**The problem:** May I have the line containing "Click the Helicon Focus Export status icon" and every line after it through the end of the data, repeated exactly and with no other lines?

**Task material:**
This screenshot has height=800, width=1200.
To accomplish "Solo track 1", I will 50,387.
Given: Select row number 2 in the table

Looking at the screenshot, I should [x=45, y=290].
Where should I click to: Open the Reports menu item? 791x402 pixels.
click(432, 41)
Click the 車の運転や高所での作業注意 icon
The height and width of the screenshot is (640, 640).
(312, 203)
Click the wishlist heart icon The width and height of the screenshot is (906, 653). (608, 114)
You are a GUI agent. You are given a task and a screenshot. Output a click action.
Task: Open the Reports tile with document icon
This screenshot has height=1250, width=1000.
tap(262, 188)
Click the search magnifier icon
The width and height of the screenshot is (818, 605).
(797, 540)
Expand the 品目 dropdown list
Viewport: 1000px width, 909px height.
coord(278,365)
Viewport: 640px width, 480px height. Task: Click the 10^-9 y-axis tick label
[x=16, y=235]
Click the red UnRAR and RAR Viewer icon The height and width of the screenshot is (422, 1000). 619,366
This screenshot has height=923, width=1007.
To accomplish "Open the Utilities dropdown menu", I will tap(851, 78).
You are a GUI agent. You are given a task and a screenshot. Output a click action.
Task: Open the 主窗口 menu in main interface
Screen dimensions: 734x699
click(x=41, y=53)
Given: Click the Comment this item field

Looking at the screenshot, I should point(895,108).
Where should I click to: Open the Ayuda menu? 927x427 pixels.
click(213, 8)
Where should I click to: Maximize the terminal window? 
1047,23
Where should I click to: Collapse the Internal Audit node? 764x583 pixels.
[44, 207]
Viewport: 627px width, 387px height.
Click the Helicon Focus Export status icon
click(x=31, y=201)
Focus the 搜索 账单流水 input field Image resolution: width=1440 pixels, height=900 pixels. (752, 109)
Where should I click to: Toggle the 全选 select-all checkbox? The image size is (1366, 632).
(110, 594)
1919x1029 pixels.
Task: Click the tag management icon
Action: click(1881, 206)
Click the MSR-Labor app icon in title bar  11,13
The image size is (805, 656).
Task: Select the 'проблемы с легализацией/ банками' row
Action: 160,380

**Task output:**
Click the Helicon Focus Export status icon
click(x=31, y=201)
Focus the 搜索 账单流水 input field Image resolution: width=1440 pixels, height=900 pixels. (752, 109)
Where should I click to: Toggle the 全选 select-all checkbox? The image size is (1366, 632).
(110, 594)
1919x1029 pixels.
Task: Click the tag management icon
Action: click(1881, 206)
Click the MSR-Labor app icon in title bar  11,13
The image size is (805, 656).
Task: Select the 'проблемы с легализацией/ банками' row
Action: 160,380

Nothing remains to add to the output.